Bibir itu terlihat pucat, tapi tidak mengurangi senyuman yang merekah.

“Chukae Eonni…” senyumku “Kau terlihat pucat, apa kau baik-baik saja?”

“Ne, aku sangat bahagia. Hanya sedikit lelah…”

Tiba-tiba pintu terbuka “Apa kau sudah siap?” tanya Appa pada Yoon Ra “Ayo, acaranya sudah dimulai!”

Aku hanya dapat berdiri disini. Menatapmu, menatap kalian. Orang-orang terkasihku. Ada perasaan menyesal yang amat sangat dalam hatiku. Mata itu menatapku, seolah menegaskan lagi perasaan yang ia miliki sebelum meraih jemari yang diulurkan oleh Appa. Dan aku hanya bisa berusaha membutakan mata, telinga dan hatiku untuknya.
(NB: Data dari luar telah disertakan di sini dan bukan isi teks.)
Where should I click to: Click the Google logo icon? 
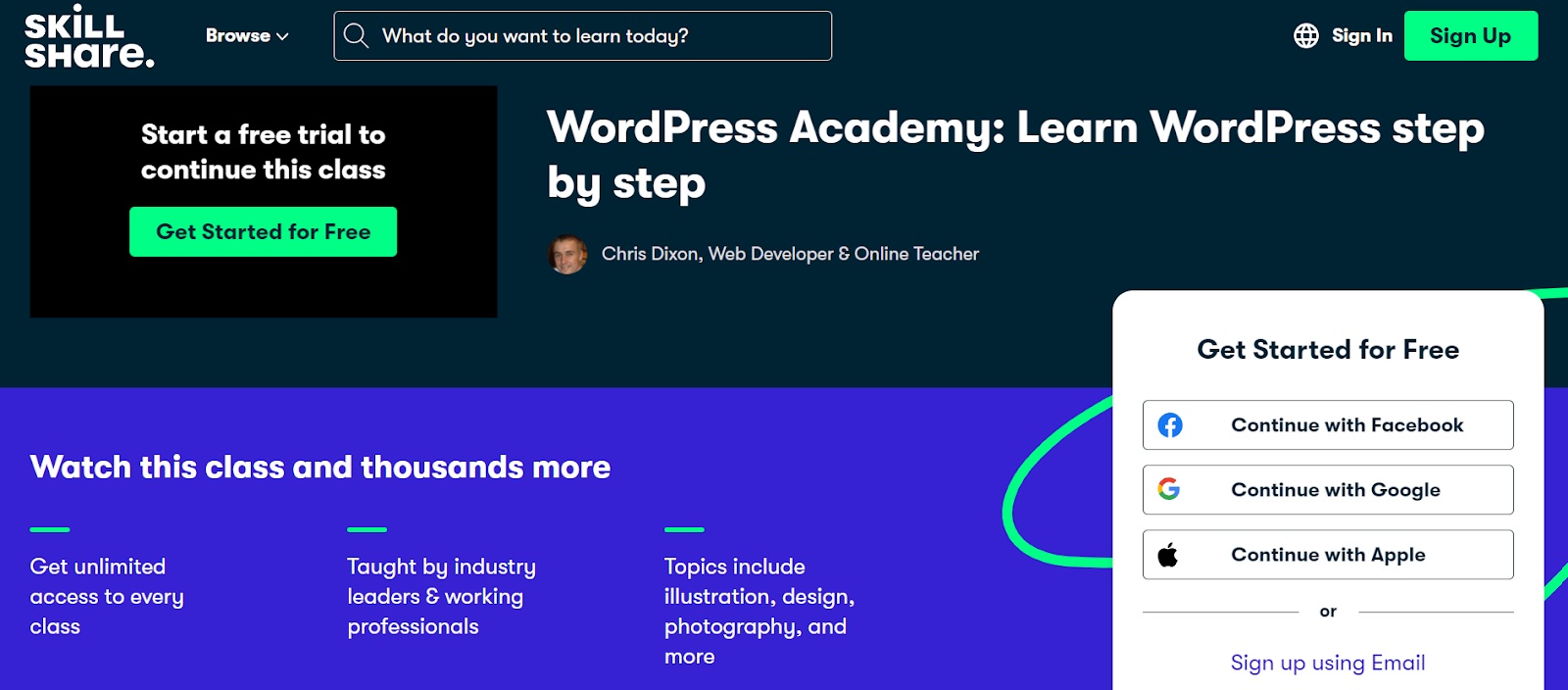[x=1169, y=489]
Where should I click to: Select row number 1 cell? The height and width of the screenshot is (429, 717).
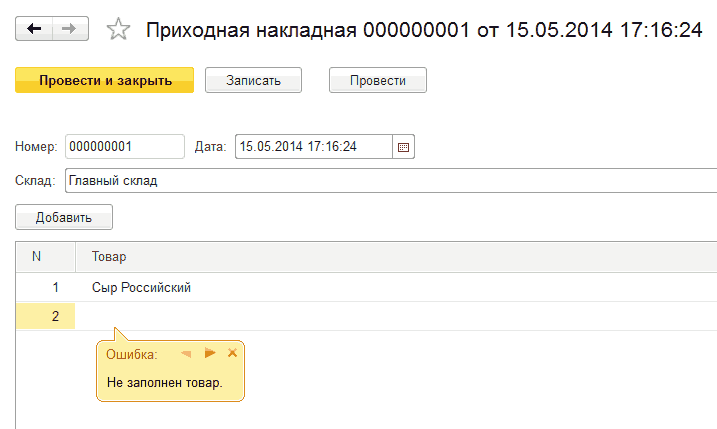[46, 288]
Rasa sesak itu terasa saat sumpah sehidup semati itu terucap dari bibir kalian. Dan aku merasa kosong. Perlahan, kakiku melangkah pergi meninggalkan ruangan itu.

Eonni… Kau bilang kita adalah satu jiwa… Perasaan sakit ini, apa kau juga merasakannya?? Karena aku tidak bisa merasakan perasaan bahagiamu. Benarkah kita ini satu jiwa…?

 

[Last edited 18 Jan 2015 ; 00.49 pm]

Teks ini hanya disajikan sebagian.